Entropia , des rituels et des métamorphoses

Le Transpalette, projet porté par l’association Emmetrop, implanté depuis 1998 sur la friche culturelle l’Antre-peaux à Bourges rouvre après rénovation pour mieux défendre l’art contemporain dans ses expositions mais aussi dans des évènements transdisciplinaires qui les accompagne et en complète le champ de recherche. Musique et performance, théâtre, arts plastiques et danse contemporaine, créations sonores y sont accueillis grâce à des résidences et des évènements qui interrogent notre monde. Entropia inaugure cette programmation avec trois artistes dont les recherches abordent l’évolution humaine à travers ses menaces et ses espoirs.

Le lieu s’est fait connaître par la présentation d’œuvres aussi diverses que celles de Claude Lévêque, Wang Du ou Lawrence Weiner , d’autres de Pierre Ardouvin, Véronique Boudier, Nicolas Moulin, et plus récemment la série de photographies historiques « Disjonctions » de Jean-Luc Moulène. En 2003, la rencontre avec Paul Préciado offre au Transpalette un programme de recherches entre théories, art et activismes dans un lieu d’expérimentation explorant les pratiques artistiques identitaires.

Damien Sausset directeur artistique de la structure poursuit cette recherche en invitant pour cette inauguration deux projets d’une grande ambition, celui photo-cinématographique de SMITH et celui plus écologique du duo Art Orienté Objet. A l’intersection de leurs deux champs de recherche la résidence du laboratoire espagnol Quimera Rosa leur permettra de développer leur projet de bio-art Transplant qui tente une hybridation plante/humain/animal/machine.

L’œuvre interrompue et en partie détruite du philosophe allemand Aby Warburg a été depuis plusieurs années remise à son niveau d’importance comparable à celle d’un Walter Benjamin par les essais de Georges Didi-Huberman. Ceux-ci se fondent sur l’ensemble du développement de la pensée du théoricien en insistant sur l’Atlas Mnémosyne. Le tandem composé par Marion Laval-Jeantet et Benoît Mangin a choisi de s’intéresser à un autre épisode de la vie mouvementée de cet auteur. Après son séjour en hôpital psychiatrique traumatisé par la première guerre mondiale l’étude qu’il mène du rituel du serpent lui permet de remettre en cause les analyses des faits culturels trop ouvertement ethnocentrés en Occident. La vidéo Denksraum permet au couple d’artiste de prolonger et d’actualiser cette réflexion.
L’installation de verre radioactif L’Herbe Noire (2016) sublime la la phosphorescence naturelle du verre irradié. Les plantes subissent d’inquiétantes métamorphoses qui évoquent des catastrophes écologiques comme Tchernobyl.

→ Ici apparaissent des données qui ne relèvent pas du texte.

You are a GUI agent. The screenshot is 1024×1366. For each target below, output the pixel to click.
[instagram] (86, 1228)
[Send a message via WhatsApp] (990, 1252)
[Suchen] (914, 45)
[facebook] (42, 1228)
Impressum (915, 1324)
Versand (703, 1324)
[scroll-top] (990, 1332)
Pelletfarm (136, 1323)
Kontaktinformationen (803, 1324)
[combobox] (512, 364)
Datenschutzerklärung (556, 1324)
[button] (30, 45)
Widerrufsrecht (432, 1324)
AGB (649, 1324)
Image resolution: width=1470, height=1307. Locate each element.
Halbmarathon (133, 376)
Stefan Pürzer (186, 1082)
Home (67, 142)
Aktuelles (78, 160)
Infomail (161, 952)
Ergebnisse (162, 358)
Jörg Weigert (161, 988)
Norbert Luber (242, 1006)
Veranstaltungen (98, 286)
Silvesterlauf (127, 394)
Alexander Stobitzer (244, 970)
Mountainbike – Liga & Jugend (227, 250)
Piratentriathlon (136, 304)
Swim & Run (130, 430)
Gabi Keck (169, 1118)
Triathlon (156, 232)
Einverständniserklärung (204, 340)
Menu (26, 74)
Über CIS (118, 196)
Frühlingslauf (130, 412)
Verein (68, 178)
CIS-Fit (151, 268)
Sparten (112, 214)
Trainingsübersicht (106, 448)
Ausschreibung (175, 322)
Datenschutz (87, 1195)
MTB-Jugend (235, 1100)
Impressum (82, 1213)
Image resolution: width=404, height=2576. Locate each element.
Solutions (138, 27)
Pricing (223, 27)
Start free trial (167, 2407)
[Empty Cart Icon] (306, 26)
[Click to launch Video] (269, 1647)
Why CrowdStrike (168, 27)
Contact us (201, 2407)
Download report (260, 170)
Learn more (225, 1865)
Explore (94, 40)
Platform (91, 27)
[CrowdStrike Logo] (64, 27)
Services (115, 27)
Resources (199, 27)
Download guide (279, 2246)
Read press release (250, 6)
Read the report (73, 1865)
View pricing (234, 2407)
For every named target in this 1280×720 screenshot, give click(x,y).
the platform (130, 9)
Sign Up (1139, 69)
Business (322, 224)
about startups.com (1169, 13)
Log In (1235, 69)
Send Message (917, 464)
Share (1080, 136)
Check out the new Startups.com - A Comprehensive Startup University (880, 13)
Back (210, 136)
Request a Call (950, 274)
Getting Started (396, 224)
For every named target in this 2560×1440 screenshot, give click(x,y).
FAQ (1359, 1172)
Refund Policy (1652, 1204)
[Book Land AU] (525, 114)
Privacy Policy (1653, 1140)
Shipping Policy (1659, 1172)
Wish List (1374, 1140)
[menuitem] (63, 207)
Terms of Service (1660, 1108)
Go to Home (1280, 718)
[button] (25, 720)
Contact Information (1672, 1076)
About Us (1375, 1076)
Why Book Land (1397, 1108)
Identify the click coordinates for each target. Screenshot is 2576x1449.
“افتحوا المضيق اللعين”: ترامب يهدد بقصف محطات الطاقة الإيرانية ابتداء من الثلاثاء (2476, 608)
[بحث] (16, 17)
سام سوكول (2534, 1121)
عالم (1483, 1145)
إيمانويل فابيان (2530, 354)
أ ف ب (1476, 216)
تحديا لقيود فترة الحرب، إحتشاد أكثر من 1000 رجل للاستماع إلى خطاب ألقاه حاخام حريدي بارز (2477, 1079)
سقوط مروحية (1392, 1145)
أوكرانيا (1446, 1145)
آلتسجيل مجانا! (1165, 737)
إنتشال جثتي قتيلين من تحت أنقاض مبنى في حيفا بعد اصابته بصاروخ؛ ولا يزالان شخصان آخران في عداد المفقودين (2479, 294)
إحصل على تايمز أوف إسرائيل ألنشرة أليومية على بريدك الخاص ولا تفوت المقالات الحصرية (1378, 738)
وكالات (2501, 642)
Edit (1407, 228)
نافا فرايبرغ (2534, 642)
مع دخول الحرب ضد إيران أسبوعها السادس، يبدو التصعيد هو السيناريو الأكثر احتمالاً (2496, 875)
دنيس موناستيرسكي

Smith s’est fait connaître par ses portraits en lumière diaphane de personnes jeunes aux corps abandonnés. Ils se tiennent dans des postures de repli comme avant la prise de conscience de l’image. Ce détachement des coprs défaits de leur singularité où le genre n’apparaît que comme supplément à leur subjectivité était la marque de sa série Lôyly.

Si elle défend son attachement à ce courant des photobiographes comme Nan Goldin, Larry Clark ou Antoine d’Agata elle est passée à d’autres formes de fictions plus complexes avec TRAUM. En sacrifiant son prénom pour signer SMITH l’artiste se place dans une postérité engagée dans les questions de genre ouverte par ORLAN. Elle poursuit en vidéo son expérimentation des images aux couleurs pâles. Sa fiction montre que suite à une crise neuroleptique de Yevgeni , qui perd ses facultés mentales, il cause la chute de la fusée pilotée par son ami Vlad qui en meurt. A côté des photographies de ses différents héros et des autres protagonistes comme le danseur Mathieu Barbin qui l’aident à développer son univers elle présente sur une table différents “restes” de Vlad et de son vaisseau. Des thermogrammes, actualisent de façon contemporaine les anciennes images de spectres et apparitions de la photo spirite du XIX ième siècle . Quant au héros son moi se délite, tandis qu’il adopte cellule après cellule, une nouvelle identité. Témoigne de cette mutation les 7 sculptures 3D composant la série des Intriqués accompagnée de cette légende sur le mur :« Disparaître pour mieux m’apparaître tel que je suis, fragmenté. A la trajectoire incertaine ».

Pour la soirée d’inauguration un solo chorégraphique de François Chaignaud Dumy Moyi accentuait la relation du genre à sa programmation sociétale face aux nouvelles cultures. Ce rituel d’une hauteur baroque répondait parfaitement aux œuvres manifestant d’inquiétantes entropies.